Mit Nervenstärke und fahrerischer Extraklasse holte sich der Doppel-Olympiasieger in St. Moritz mit Martin Putze den kontinentalen Titel und zog mit dem bisherigen Rekordchampion Christoph Langen gleich. Im Viererbob musste er als Dritter ins Rennen und wurde erneut Opfer der Startnummern-Lotterie. Zudem lief sein Gefährt in der Endgeschwindigkeit nicht wie gewünscht. Am Ende landete Lange im parallel ausgetragenen Weltcup auf Rang neun, was am Ende Platz sieben in der EM-Wertung bedeutete.
Thomas Florschütz, der unmittelbar nach dem Abschlusstraining dank seines Mechanikers noch einen gravierenden Einstellungsfehler im FES- Bob beheben konnte, raste im Viererbob hinter den siegreichen Russen Alexander Subkow auf Rang zwei. Karl Angerer aus Königssee wurde mit 2/100 Sekunden Rückstand auf seinen Teamkollegen Dritter. «Das ist total super. Mein bislang bestes Ergebnis im Vierer», jubelte Florschütz, dessen Trainer Gerd Leopold die Glückwünsche direkt an Mechaniker Bernd Steinecker weitergab: «Er hat unmittelbar nach dem Abschlusstraining einen schweren Einstellungsfehler gefunden. Das war der Schlüssel zum Erfolg.»
Lange, der wie Florschütz einen FES-Bob fährt, war sichtlich frustriert: «Der Start war super, der Lauf war super, den Rest habt ihr gesehen.» Ob es an dem Bob lag? «Dazu sage ich nichts», meinte Lange, der vor seinem Zweierbob-EM-Titel bereits die ganze Nacht geschraubt hatte. Angerer war mit dem Gewinn seiner ersten internationalen Medaille überglücklich: «Ich hatte zwar zweimal den gleichen Fehler im `horse shoe`, doch über EM-Bronze bin ich total happy.»

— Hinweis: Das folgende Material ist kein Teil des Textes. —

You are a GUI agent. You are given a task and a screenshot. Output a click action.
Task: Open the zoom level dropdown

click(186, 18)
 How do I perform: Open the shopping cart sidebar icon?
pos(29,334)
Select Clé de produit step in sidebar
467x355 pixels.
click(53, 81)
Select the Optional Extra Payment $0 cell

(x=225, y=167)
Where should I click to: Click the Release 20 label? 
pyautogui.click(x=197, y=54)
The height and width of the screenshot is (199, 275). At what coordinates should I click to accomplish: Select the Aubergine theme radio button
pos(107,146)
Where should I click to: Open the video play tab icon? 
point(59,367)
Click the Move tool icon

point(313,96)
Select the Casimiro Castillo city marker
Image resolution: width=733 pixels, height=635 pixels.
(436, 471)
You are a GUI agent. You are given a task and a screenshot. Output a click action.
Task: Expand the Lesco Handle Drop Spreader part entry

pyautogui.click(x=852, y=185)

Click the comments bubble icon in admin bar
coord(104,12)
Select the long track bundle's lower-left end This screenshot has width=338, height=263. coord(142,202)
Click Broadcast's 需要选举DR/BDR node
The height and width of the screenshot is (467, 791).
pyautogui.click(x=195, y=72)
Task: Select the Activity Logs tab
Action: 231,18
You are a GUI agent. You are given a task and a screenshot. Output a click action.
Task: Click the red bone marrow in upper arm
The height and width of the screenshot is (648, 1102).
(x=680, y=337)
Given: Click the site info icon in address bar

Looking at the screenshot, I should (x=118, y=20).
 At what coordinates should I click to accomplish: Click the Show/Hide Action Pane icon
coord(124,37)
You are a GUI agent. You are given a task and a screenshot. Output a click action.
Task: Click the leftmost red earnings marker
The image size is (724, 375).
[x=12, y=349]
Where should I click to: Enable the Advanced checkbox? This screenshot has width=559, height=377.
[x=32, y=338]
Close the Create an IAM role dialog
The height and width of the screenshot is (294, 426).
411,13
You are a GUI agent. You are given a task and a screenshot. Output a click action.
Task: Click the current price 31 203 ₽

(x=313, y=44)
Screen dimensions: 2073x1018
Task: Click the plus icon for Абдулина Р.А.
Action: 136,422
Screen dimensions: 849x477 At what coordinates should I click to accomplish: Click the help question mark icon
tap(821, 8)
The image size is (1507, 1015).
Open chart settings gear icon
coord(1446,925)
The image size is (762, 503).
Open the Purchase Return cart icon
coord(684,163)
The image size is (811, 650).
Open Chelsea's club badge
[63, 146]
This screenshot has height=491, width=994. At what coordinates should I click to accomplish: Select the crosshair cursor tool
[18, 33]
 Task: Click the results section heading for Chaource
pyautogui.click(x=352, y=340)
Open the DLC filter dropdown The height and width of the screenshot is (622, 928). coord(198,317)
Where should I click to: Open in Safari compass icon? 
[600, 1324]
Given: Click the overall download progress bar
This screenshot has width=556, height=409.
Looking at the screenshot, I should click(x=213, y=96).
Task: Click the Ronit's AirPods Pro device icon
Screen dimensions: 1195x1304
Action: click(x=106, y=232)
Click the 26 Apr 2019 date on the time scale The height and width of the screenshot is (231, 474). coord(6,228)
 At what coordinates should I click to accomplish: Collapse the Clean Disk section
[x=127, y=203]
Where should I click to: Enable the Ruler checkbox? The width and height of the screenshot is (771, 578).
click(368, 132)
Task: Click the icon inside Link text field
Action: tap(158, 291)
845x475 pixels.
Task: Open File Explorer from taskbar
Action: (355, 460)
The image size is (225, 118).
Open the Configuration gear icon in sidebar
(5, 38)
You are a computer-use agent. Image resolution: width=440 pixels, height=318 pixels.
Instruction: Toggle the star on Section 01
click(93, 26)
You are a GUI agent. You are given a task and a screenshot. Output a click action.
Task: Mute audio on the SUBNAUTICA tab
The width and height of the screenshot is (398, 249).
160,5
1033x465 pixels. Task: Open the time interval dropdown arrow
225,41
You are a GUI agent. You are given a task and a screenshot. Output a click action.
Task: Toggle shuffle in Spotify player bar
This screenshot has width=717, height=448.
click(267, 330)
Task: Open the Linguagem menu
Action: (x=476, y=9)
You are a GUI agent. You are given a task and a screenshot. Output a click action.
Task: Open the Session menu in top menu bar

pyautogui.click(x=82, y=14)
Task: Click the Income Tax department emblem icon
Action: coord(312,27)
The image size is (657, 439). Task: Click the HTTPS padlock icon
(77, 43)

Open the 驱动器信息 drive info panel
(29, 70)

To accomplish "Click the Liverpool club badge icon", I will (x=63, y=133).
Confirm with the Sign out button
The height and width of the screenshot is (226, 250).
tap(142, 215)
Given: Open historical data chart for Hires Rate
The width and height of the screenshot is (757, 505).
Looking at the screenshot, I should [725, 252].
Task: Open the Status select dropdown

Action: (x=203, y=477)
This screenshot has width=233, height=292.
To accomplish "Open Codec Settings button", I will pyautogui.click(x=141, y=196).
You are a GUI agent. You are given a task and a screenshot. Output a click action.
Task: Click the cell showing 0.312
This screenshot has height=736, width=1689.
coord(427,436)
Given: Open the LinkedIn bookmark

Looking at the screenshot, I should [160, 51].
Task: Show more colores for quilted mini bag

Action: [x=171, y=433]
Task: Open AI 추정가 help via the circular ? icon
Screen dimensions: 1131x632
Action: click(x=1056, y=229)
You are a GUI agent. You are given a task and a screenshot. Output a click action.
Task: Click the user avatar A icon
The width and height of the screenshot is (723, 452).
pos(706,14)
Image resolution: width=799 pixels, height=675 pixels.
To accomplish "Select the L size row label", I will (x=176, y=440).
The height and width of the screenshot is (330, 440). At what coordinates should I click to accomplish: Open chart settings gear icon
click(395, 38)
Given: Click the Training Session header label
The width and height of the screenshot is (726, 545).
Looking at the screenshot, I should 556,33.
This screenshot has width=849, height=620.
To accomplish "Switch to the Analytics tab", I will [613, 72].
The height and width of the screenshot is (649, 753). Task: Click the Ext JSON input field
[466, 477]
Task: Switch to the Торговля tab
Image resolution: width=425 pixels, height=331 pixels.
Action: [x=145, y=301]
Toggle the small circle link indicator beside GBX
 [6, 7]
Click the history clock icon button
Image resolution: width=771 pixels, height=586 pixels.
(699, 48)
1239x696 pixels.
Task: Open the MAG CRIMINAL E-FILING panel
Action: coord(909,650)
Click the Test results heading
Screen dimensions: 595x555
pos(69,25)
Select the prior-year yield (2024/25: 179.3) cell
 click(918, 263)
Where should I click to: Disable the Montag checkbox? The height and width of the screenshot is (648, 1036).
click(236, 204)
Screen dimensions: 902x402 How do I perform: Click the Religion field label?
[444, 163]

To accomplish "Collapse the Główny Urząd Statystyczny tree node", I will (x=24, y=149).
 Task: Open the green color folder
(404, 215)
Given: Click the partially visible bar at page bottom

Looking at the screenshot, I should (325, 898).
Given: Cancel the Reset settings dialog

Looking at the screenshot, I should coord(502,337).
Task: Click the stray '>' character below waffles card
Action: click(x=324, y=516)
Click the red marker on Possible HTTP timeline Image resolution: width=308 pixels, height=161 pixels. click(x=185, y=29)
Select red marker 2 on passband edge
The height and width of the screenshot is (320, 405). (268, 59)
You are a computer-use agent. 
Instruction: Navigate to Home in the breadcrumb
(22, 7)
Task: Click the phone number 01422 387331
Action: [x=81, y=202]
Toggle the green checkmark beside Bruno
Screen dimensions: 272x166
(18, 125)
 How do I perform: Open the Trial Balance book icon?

Während Angerer mit einem nagelneuen Singerbob unterwegs ist und bereits zwei Weltcupsiege im Viererbob verbuchen konnte, verladen Lange und Florschütz ihre FES-Bobs mit einem unguten Gefühl zu den restlichen Weltcups und zur WM nach Übersee. «Wir können jetzt nicht einfach das komplette System wechseln. Ich bin auch nicht für einen Schnellschuss, wir müssen erstmal genau analysieren und dann mit den zuständigen Experten uns austauschen», meinte Bundestrainer Carsten Embach und verwies auf die fahrerisch anspruchsvollen Pisten in Whistler und Lake Placid. Intern laufen aber bereits Diskussionen an, ob es wie zuletzt bei der Heim-WM in Altenberg sinnvoll ist, erneut kurzfristig auf einen Bob der Rosenheimer Firma Singer umzusteigen.
Vor seinem Titelgewinn im Zweierbob hatte Lange stundenlang getüftelt. «Wir haben jede Schraube bewegt und den halben Schlitten gewechselt», betonte der 35-Jährige, der seine Ausbeute bei kontinentalen Titelkämpfen auf siebenmal Gold, sechsmal Silber und viermal Bronze erhöhte - so viele Medaillen hat kein anderer.